Phase I and pharmacokinetic study of fostriecin given as an intravenous bolus daily for five consecutive days

Lyly H. Lê, Charles Erlichman, Linda Pillon, Jake J. Thiessen, Andrew Day, Nancy Wainman, Elizabeth A. Eisenhauer, Malcolm J. Moore

Research output: Contribution to journalArticle

25 Citations (Scopus)

Abstract

Fostriecin (CI-920) is a potent inhibitor of protein phosphatase 2A (PP2A) and protein phosphatase 4(PP4) found to have anticancer activity in preclinical testing. A phase I study was conducted to evaluate the maximum-tolerated dose (MTD), toxicity profile, and pharmacokinetics (PK) of this drug. Forty-six patients were treated with escalating doses of fostriecin (2-47 mg/m 2) administered as a daily bolus infusion for five consecutive days. PK studies were performed at different time points following administration of fostriecin. Dose-limiting toxicities included: elevation of creatinine, bilirubin, and hepatic transaminases; nausea, anorexia, lethargy, and hypotension. PK studies were compatible with a two-compartment model. Regression analysis revealed a significant relationship between dose and clearance; however, the r2 value was only 0.168 indicating a low predictive value for the model. No significant difference was seen in PK parameters with repeated dosing during the same cycle.
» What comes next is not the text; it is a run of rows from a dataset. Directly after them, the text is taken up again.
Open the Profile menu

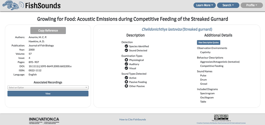(252, 5)
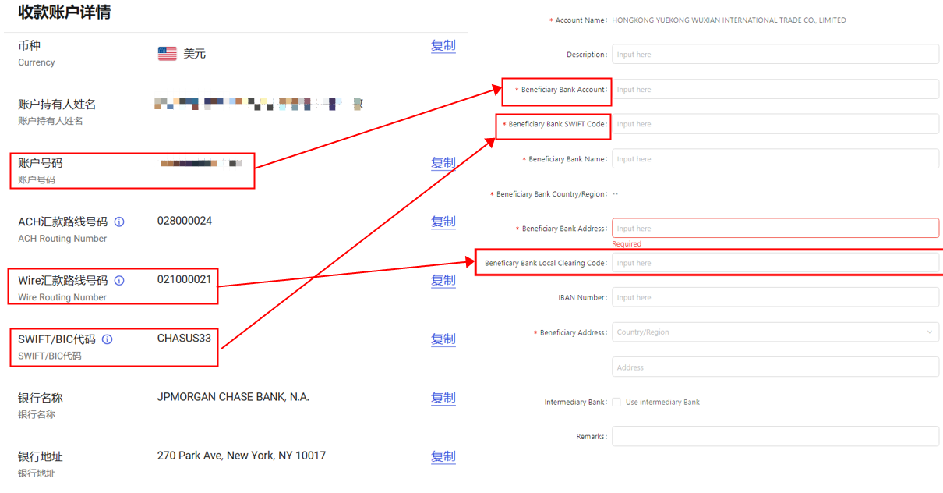Click the US flag currency icon
943x493 pixels.
167,54
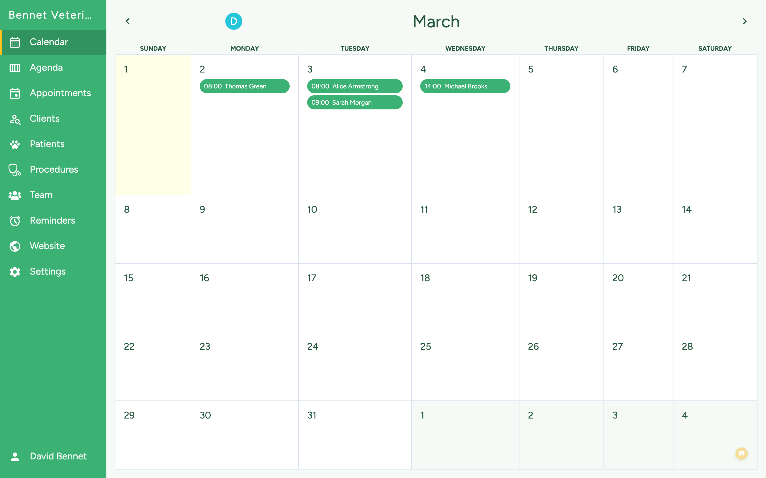Click the Calendar icon in sidebar
Viewport: 766px width, 478px height.
pos(15,42)
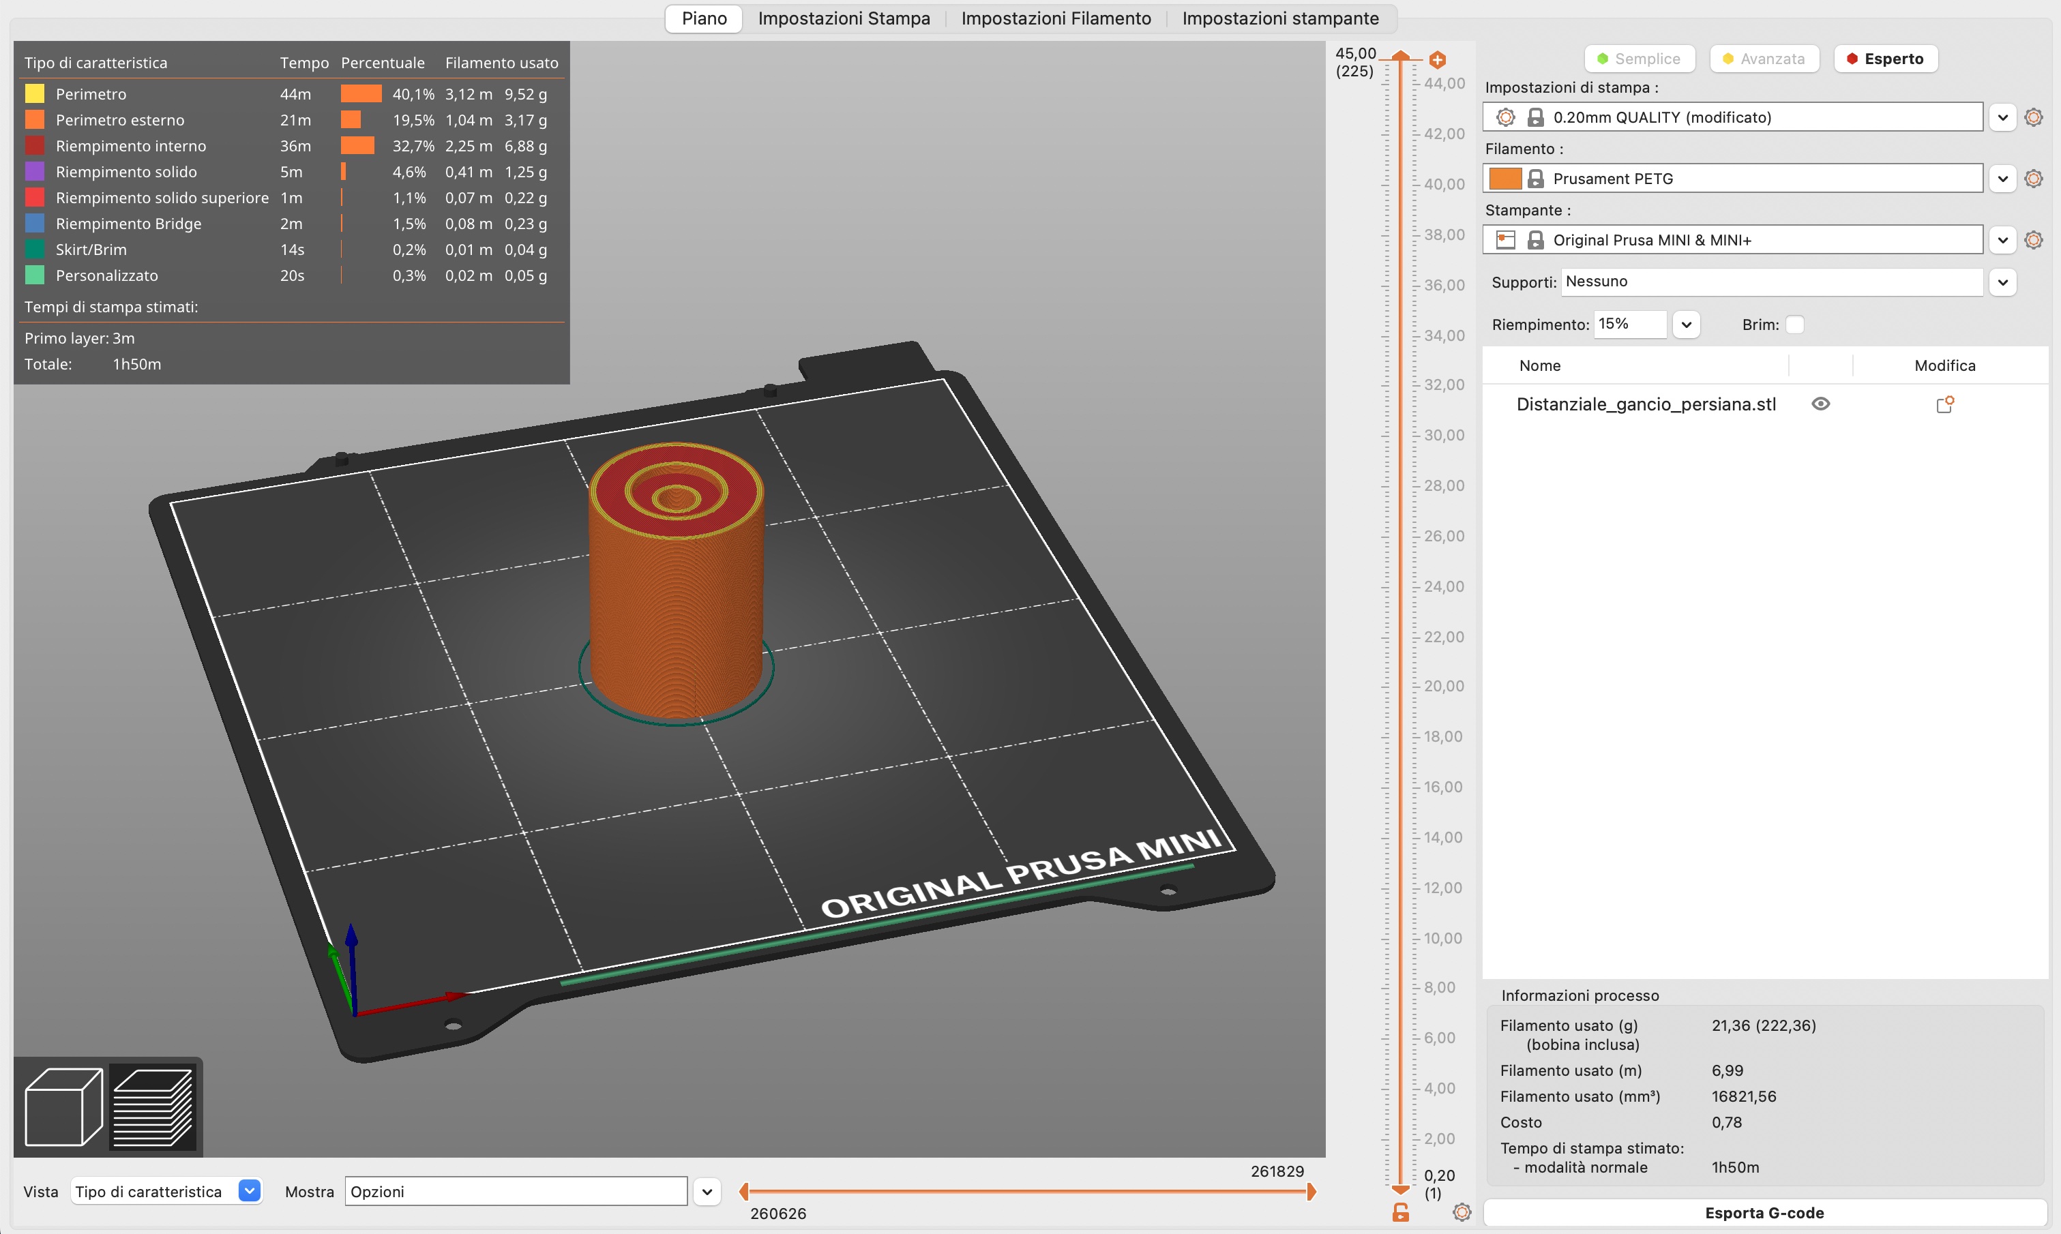Open the Vista feature type dropdown
This screenshot has height=1234, width=2061.
coord(249,1191)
Although no tumor responses were seen, 16 patients had stable disease with a median duration response of 2.6 months. The study was closed before reaching MTD due to problems with the supply of fostriecin from the National Cancer Institute of the United States (NCI US). New methods for synthesizing fostriecin have recently been described and therefore further development of this unique anticancer agent may be warranted.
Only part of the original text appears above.